Veroordeling voor verkrachting en feitelijke aanranding van de eerbaarheid met verwerping van verweren inzake opsporing en vervolging

Op 26 mei 2021 heeft de Rechtbank Rotterdam uitspraak gedaan in de strafzaak tegen de verdachte, die beschuldigd werd van verkrachting en feitelijke aanranding van de eerbaarheid. De rechtbank heeft vastgesteld dat de verdachte op 12 december 2015 in Frankrijk, door middel van geweld en bedreiging, de aangeefster heeft gedwongen tot seksuele handelingen. De verdachte heeft de feiten ontkend en gepleit voor vrijspraak, maar de rechtbank heeft de verklaringen van de aangeefster als consistent en gedetailleerd beoordeeld. De rechtbank heeft de verweren van de verdediging verworpen, waaronder de schending van de verbaliseringsplicht en de aanwijzing voor opsporing en vervolging inzake seksueel misbruik. De rechtbank oordeelde dat er geen bewijsuitsluiting plaatsvond en dat de verdachte niet in zijn verdedigingsbelang was geschaad. De rechtbank heeft de verdachte schuldig bevonden aan verkrachting en feitelijke aanranding, en heeft een gevangenisstraf van 18 maanden opgelegd, rekening houdend met de overschrijding van de redelijke termijn van de procedure. De rechtbank heeft de ernst van de feiten en de impact op het slachtoffer zwaar laten meewegen in de strafmaat.

Uitspraak

Rechtbank Rotterdam

Team straf 1
Parketnummer: 10/712063-17
Datum uitspraak: 26 mei 2021
Tegenspraak
Vonnis van de rechtbank Rotterdam, meervoudige kamer voor strafzaken, in de zaak tegen de verdachte:
[naam verdachte] ,
geboren te [geboorteplaats verdachte] op [geboortedatum verdachte] ,
ingeschreven in de basisregistratie personen op het adres:
[adres verdachte] , [postcode verdachte] [woonplaats verdachte] ,
raadsman mr. J.J. van ‘t Hof, advocaat te Tilburg.

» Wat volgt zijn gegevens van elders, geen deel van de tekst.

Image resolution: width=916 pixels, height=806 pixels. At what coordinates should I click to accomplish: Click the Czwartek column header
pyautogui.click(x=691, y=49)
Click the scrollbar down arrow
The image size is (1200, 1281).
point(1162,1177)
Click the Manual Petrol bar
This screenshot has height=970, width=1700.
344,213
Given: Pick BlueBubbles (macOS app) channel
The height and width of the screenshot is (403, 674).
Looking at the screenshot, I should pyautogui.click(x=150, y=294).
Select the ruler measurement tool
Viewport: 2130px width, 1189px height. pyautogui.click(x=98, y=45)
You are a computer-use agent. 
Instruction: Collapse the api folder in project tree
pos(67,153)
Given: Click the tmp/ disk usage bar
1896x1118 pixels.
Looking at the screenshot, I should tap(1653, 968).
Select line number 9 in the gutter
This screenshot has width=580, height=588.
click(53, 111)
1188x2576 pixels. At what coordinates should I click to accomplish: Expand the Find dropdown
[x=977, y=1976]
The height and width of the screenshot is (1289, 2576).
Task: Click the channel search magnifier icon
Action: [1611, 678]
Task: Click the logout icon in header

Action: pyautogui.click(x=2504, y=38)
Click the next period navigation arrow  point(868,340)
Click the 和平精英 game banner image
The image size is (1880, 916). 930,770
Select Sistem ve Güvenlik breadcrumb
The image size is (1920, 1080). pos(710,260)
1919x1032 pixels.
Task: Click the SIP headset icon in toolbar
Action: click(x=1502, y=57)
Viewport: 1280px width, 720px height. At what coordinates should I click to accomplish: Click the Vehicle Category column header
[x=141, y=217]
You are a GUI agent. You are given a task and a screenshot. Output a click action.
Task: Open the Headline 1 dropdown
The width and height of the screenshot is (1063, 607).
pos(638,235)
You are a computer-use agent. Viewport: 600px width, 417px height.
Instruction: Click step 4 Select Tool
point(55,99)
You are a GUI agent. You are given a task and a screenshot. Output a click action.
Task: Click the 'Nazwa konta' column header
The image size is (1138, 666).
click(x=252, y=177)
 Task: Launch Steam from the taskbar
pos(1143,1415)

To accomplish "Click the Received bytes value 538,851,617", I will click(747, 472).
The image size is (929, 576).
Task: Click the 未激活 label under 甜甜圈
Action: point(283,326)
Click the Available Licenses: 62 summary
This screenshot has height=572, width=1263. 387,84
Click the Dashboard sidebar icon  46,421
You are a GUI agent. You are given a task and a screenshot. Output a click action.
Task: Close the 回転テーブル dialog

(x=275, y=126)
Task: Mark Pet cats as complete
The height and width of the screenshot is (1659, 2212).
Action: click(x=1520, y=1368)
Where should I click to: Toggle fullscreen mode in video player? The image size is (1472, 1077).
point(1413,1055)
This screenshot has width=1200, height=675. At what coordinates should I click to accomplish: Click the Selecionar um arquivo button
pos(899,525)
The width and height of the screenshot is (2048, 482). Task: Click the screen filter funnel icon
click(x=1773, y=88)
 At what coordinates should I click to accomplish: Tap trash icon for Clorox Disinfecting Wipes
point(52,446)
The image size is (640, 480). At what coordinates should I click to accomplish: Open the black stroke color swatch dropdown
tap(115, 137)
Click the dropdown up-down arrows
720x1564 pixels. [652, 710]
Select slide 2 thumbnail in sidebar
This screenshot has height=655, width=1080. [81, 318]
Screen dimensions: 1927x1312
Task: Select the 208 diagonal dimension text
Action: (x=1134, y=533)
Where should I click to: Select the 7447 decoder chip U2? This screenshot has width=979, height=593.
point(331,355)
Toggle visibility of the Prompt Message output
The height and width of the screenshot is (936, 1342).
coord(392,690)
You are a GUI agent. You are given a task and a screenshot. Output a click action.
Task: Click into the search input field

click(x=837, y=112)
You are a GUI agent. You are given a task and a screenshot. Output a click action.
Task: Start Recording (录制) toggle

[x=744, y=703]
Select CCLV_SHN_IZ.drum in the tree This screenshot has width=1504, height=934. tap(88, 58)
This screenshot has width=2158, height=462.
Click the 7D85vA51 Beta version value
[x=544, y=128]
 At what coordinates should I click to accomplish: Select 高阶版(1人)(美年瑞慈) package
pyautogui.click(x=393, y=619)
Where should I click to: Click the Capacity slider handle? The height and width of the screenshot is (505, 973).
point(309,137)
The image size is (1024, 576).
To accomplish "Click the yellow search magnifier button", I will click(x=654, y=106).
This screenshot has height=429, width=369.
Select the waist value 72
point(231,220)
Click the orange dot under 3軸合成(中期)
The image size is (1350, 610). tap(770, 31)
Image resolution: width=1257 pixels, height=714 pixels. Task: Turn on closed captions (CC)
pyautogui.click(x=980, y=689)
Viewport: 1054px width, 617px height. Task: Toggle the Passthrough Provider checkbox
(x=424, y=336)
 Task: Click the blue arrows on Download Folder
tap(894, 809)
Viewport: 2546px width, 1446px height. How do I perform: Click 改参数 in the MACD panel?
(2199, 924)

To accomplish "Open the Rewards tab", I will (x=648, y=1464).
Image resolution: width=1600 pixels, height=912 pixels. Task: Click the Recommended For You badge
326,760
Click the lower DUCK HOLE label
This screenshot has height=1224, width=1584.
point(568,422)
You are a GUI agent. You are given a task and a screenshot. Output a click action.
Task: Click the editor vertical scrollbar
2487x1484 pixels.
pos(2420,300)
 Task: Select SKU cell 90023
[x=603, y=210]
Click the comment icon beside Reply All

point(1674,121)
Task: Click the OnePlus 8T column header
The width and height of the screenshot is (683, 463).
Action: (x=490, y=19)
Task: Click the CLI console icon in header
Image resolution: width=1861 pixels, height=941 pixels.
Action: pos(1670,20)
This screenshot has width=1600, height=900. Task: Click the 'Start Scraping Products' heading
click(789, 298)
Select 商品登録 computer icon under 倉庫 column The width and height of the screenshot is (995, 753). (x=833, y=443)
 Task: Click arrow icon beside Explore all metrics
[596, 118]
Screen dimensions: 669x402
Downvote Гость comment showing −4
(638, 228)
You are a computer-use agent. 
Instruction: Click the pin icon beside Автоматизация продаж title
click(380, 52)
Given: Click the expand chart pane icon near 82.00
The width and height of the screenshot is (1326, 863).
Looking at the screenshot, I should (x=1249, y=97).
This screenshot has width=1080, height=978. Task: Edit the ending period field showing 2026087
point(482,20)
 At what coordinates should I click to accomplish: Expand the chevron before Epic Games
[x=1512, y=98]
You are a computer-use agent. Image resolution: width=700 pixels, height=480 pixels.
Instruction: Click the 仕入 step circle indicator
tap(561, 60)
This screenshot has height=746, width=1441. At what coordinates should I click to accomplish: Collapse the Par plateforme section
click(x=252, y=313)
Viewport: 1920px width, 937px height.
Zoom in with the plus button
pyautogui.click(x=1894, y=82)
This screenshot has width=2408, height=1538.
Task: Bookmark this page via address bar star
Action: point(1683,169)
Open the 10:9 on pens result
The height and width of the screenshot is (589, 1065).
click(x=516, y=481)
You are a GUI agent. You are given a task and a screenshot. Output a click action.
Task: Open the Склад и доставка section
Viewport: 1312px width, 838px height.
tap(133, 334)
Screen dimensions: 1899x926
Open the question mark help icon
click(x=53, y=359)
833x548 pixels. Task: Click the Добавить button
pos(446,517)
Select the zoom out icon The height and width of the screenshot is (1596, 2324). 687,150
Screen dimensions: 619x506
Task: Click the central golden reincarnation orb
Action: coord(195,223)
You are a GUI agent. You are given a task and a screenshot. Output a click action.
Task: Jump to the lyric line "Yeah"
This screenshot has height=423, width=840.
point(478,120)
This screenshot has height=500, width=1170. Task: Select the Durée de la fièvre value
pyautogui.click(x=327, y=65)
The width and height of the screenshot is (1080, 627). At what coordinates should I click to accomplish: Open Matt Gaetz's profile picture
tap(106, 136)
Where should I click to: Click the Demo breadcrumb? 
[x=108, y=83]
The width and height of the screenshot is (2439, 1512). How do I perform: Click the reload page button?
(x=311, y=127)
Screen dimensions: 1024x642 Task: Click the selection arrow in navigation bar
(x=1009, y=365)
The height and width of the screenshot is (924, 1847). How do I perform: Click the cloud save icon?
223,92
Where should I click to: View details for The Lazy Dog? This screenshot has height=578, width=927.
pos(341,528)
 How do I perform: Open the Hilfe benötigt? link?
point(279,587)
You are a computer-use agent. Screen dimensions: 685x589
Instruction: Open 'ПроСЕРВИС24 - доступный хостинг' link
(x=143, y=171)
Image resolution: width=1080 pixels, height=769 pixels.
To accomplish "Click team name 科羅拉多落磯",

1..Onderzoek op de terechtzitting

Gelet is op het onderzoek op de terechtzitting van 29 april 2021.

2..Tenlastelegging

Aan de verdachte is ten laste gelegd hetgeen is vermeld in de dagvaarding. De tekst van de tenlastelegging is als bijlage I aan dit vonnis gehecht.

3..Eis officier van justitie

De officier van justitie mr. M. van den Berg heeft de vrijspraak van het onder 1 en 2 ten laste gelegde gevorderd.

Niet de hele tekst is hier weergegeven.